*** Material supplied ***
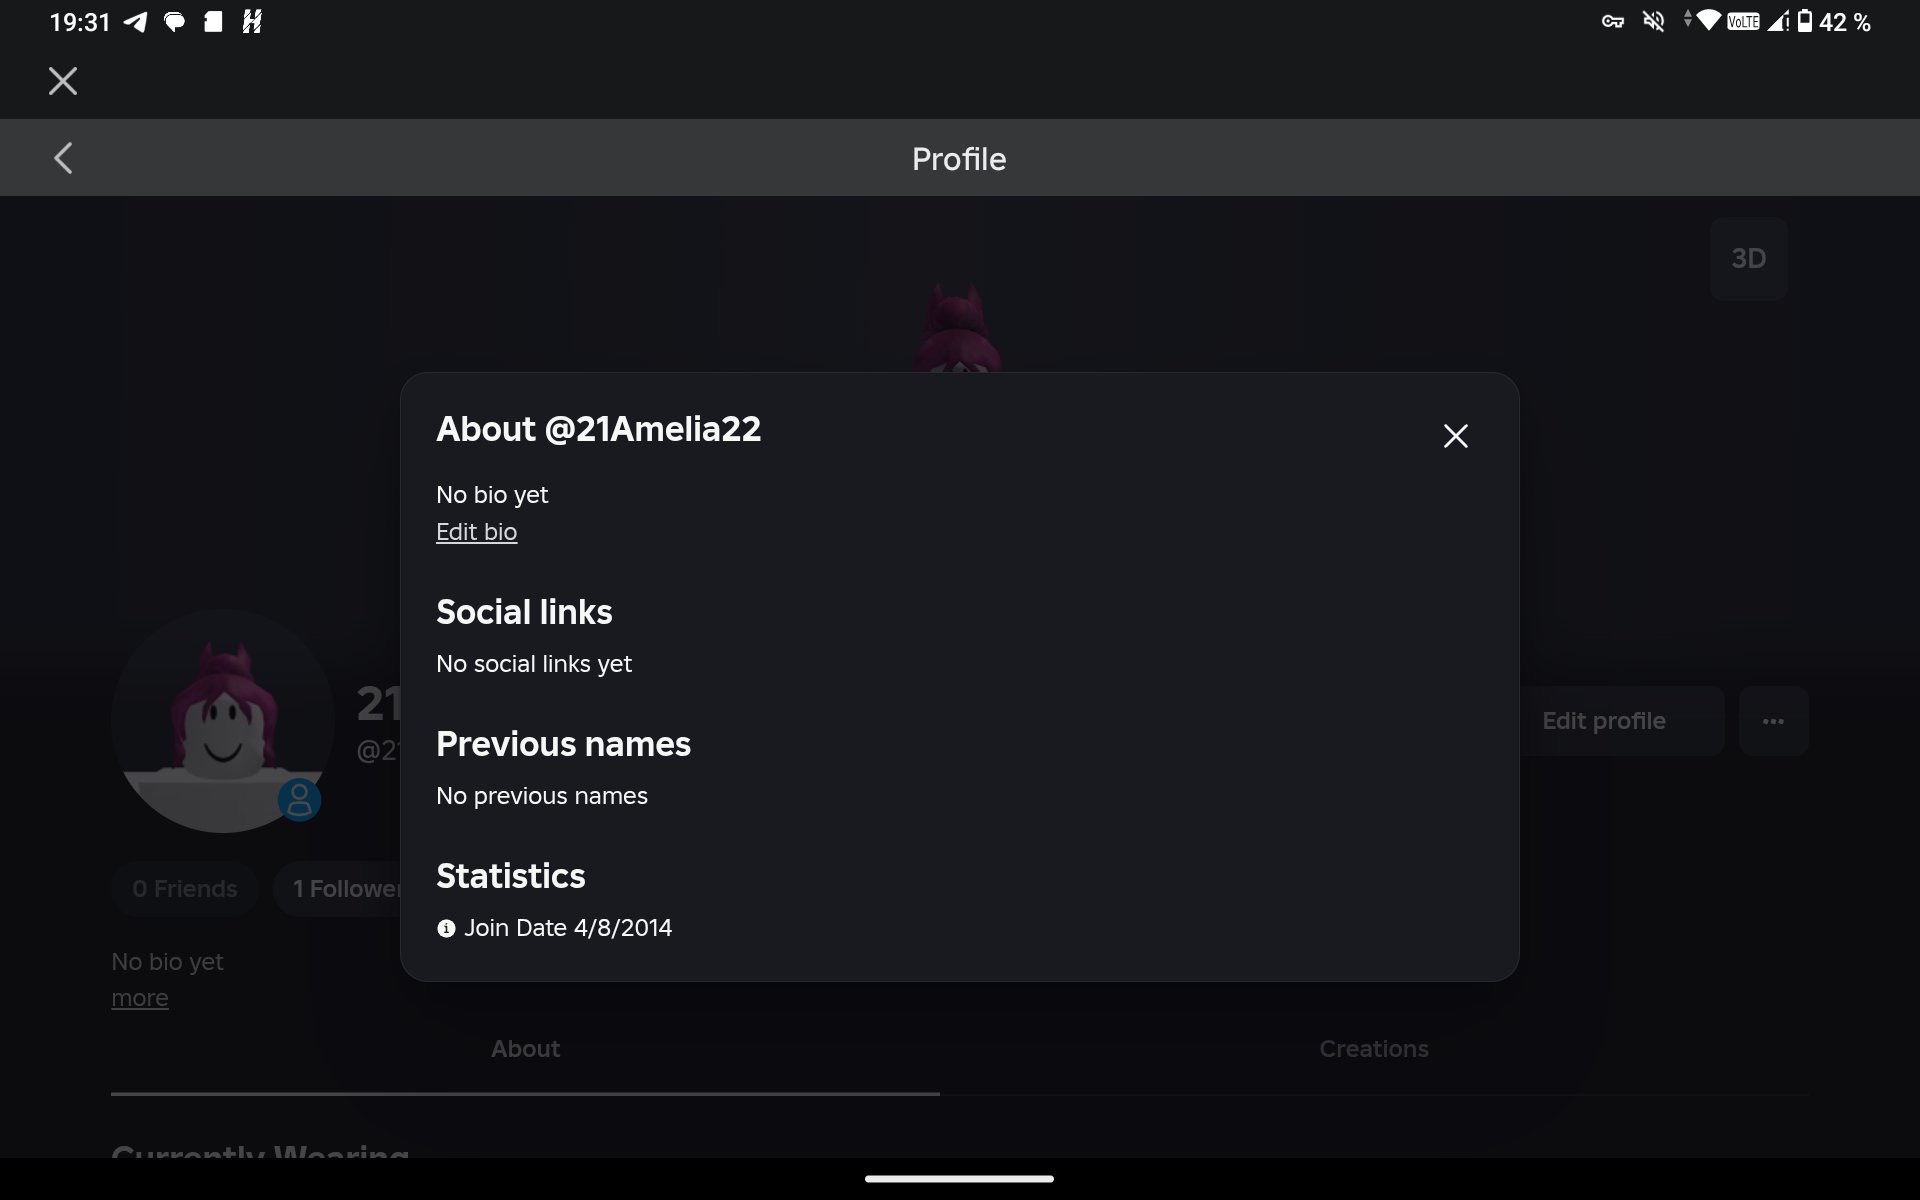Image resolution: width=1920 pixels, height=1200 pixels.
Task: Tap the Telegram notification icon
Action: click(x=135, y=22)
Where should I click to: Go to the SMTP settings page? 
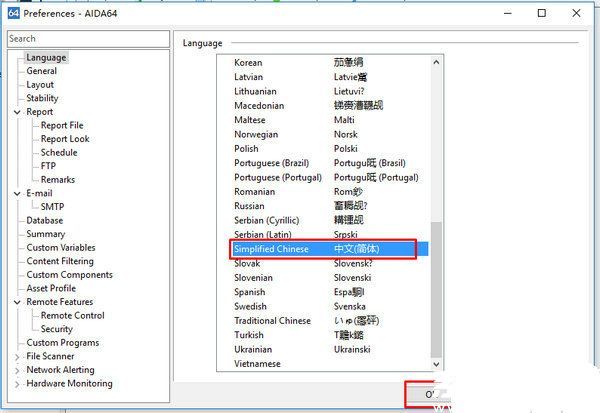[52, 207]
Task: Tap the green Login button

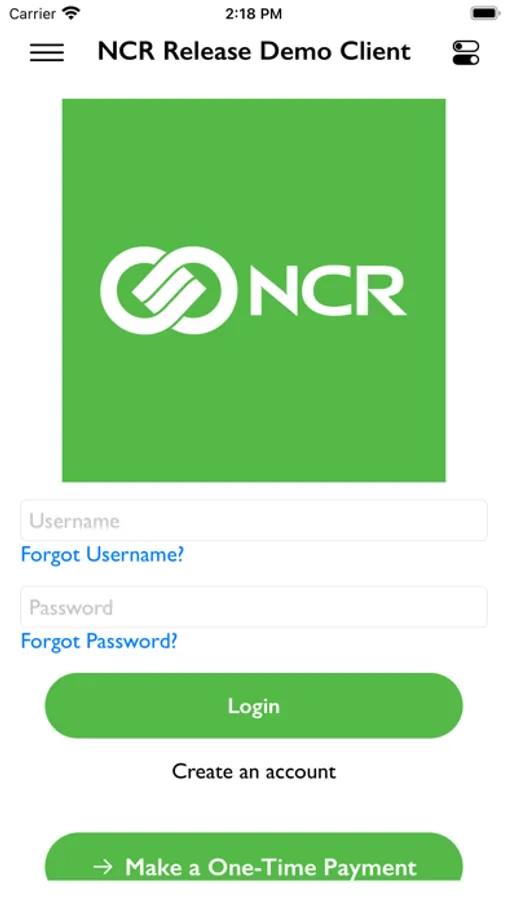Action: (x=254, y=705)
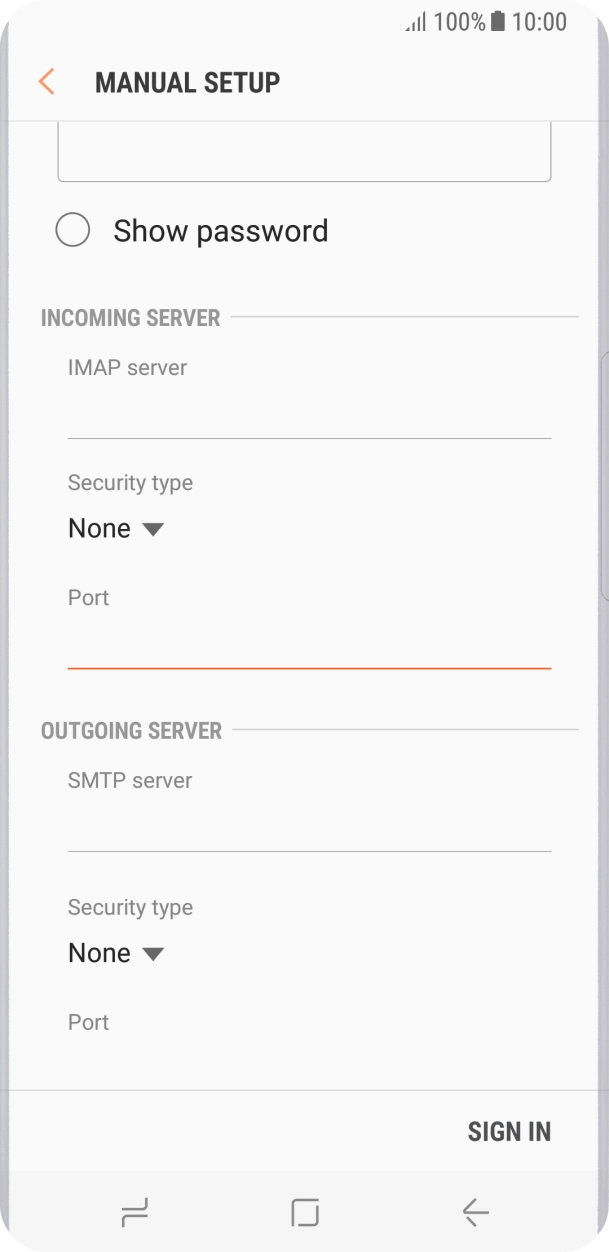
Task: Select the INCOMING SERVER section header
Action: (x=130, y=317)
***
What you should do:
With the pictures excluded, transcribe word for word only the lines from the one containing "Where should I" through the last line of the records.

Solution to this problem:
Where should I click to: Go to the SMTP settings page? 
[52, 207]
Task: Tap the green Login button

Action: (x=254, y=705)
Task: Select the INCOMING SERVER section header
Action: (x=130, y=317)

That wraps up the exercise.